## THE DATA
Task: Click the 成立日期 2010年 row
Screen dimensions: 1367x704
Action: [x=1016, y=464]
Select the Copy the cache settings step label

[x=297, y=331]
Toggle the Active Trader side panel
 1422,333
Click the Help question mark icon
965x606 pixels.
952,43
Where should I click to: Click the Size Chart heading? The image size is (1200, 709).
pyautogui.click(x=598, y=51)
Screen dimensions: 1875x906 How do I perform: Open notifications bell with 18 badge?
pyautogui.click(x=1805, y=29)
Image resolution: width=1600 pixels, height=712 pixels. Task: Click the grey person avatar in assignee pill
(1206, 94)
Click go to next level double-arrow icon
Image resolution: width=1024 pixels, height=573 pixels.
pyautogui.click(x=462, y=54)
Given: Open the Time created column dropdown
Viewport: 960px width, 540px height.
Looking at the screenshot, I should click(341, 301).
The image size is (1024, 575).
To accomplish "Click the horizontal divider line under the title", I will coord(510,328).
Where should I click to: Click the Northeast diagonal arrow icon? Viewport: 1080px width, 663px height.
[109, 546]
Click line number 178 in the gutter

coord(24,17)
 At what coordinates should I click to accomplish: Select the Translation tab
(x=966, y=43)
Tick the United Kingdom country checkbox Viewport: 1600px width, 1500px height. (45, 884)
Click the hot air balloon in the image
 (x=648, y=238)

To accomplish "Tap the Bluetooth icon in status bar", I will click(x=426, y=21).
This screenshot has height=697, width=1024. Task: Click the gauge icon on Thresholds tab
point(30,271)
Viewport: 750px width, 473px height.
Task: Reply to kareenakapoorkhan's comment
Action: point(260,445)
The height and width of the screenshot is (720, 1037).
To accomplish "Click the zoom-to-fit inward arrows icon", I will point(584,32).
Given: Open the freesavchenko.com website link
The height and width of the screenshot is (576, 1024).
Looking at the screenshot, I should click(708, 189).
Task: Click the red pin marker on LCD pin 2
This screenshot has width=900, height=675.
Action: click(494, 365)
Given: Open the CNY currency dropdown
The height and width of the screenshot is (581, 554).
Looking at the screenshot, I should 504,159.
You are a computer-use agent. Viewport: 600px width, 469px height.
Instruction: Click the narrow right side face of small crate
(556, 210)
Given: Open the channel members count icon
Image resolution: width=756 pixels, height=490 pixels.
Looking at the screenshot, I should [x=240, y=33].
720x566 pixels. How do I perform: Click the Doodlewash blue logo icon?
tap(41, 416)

## REQUIRED WORK
Count the lines in the material containing the string "Given", and state the number with nothing added.

## RESULT OF THIS TASK
4